## [WHAT THE EXERCISE ASKS]
Copy out the records word for word, beginning with their first line and continuing through the line that contains "so click(x=502, y=808).".

--- begin ---

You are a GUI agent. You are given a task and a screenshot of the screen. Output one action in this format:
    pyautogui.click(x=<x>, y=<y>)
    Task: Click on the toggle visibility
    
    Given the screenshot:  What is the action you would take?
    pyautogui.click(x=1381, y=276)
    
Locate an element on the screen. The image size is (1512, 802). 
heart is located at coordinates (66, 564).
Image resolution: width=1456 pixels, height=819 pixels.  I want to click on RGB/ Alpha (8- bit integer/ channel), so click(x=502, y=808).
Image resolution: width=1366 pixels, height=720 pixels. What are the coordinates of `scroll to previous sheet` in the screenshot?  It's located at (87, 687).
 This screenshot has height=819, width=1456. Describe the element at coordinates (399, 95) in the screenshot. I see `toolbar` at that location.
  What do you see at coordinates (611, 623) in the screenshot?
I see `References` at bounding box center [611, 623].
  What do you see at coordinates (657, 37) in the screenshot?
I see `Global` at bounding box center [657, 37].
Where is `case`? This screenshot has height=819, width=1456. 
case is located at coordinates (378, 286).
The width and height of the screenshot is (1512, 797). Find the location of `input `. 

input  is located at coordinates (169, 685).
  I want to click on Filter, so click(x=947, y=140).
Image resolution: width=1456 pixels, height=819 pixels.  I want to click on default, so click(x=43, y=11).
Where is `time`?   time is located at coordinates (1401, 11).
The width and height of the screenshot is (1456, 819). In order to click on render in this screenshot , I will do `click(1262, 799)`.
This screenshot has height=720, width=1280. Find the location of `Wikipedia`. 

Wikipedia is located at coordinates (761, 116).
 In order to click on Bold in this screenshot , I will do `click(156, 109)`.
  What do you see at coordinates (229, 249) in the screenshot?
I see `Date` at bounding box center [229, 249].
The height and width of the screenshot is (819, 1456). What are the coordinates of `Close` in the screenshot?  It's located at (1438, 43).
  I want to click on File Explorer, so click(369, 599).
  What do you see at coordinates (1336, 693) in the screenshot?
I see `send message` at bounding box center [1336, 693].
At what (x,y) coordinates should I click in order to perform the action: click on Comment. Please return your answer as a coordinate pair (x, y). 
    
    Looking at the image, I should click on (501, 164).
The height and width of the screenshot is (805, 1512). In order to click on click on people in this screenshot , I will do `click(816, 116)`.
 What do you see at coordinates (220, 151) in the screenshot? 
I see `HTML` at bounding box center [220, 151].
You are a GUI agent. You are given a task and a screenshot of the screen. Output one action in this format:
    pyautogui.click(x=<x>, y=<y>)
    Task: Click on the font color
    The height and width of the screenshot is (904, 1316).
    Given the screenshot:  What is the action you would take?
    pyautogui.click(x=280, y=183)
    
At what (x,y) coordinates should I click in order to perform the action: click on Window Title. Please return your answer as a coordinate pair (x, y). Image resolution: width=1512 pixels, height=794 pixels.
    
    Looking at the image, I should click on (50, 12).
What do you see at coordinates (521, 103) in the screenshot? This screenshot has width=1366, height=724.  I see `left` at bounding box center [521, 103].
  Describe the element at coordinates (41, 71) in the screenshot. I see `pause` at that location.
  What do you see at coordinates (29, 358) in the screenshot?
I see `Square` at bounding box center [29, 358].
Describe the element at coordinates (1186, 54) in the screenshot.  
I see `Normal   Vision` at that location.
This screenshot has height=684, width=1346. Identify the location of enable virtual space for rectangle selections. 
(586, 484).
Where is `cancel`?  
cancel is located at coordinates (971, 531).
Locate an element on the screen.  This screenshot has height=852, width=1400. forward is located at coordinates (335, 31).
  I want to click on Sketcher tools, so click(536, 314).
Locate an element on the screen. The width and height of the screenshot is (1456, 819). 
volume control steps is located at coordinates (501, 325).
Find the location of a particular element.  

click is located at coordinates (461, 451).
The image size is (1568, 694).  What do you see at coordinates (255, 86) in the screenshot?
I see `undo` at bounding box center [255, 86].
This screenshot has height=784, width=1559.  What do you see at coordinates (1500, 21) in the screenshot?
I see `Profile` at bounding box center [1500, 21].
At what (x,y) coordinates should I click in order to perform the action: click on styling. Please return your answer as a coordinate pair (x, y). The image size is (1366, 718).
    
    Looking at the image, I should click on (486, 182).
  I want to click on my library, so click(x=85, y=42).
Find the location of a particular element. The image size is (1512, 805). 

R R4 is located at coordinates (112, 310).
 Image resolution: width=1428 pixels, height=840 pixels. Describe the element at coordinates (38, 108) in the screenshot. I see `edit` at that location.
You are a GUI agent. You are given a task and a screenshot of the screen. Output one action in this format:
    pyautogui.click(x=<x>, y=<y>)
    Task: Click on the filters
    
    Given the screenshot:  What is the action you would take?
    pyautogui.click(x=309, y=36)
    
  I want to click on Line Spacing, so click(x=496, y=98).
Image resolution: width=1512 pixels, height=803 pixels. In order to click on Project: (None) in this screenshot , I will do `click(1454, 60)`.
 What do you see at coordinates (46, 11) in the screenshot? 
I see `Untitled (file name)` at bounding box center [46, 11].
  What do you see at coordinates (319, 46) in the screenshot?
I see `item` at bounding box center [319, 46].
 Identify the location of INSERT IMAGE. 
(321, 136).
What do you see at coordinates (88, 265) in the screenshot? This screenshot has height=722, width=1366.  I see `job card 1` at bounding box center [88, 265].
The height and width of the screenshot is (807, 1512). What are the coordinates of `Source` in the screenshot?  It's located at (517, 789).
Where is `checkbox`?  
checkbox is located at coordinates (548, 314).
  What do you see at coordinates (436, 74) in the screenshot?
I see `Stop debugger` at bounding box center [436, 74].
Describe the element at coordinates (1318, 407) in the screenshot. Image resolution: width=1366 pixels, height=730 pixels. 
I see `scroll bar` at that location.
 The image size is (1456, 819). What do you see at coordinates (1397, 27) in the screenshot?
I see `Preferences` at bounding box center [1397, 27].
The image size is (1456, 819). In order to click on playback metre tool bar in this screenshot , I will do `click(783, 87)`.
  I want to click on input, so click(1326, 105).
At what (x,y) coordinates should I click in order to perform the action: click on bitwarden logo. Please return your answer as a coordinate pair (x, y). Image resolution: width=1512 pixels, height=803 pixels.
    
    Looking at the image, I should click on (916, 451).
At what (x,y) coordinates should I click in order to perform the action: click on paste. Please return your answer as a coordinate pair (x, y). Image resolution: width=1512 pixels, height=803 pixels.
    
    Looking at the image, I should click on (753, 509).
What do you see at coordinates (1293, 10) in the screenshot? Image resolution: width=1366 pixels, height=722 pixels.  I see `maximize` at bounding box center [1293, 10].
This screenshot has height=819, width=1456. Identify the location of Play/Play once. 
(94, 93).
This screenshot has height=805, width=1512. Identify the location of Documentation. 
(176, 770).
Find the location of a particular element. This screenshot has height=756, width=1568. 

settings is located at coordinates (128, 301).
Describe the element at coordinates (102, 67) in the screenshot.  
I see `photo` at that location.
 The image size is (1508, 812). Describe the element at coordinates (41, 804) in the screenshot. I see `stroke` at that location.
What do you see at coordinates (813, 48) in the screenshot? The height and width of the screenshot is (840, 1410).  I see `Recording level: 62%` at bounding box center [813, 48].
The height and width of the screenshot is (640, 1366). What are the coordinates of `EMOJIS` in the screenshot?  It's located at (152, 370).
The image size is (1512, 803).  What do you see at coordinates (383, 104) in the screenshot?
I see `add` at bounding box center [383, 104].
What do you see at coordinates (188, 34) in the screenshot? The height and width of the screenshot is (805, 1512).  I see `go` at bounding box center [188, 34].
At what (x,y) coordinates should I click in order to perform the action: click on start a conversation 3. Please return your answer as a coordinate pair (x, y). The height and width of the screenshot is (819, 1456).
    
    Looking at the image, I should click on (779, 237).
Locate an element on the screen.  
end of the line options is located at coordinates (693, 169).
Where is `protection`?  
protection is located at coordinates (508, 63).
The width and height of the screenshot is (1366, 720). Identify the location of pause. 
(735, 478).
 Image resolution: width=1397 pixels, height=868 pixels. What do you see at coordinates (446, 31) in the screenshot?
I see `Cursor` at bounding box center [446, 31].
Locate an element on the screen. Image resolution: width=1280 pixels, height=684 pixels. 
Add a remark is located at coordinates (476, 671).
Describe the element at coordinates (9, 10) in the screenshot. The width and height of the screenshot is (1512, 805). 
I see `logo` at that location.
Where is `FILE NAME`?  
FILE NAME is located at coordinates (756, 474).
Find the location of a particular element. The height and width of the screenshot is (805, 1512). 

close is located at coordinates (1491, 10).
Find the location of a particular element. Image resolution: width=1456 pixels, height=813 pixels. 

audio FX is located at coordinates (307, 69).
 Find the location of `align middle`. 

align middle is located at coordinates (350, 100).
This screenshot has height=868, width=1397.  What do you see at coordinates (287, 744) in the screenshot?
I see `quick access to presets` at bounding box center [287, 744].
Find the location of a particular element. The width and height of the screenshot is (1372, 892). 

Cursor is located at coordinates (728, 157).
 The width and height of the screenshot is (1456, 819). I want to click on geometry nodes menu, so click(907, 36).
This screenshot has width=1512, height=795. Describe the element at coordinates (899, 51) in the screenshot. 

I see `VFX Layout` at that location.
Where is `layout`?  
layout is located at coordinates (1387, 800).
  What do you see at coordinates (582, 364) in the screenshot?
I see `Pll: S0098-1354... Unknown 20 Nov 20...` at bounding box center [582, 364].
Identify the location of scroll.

--- end ---

## [SOLUTION BELOW]
You are a GUI agent. You are given a task and a screenshot of the screen. Output one action in this format:
    pyautogui.click(x=<x>, y=<y>)
    Task: Click on the toggle visibility
    
    Given the screenshot:  What is the action you would take?
    pyautogui.click(x=1381, y=276)
    
Locate an element on the screen. The image size is (1512, 802). 
heart is located at coordinates (66, 564).
Image resolution: width=1456 pixels, height=819 pixels.  I want to click on RGB/ Alpha (8- bit integer/ channel), so click(x=502, y=808).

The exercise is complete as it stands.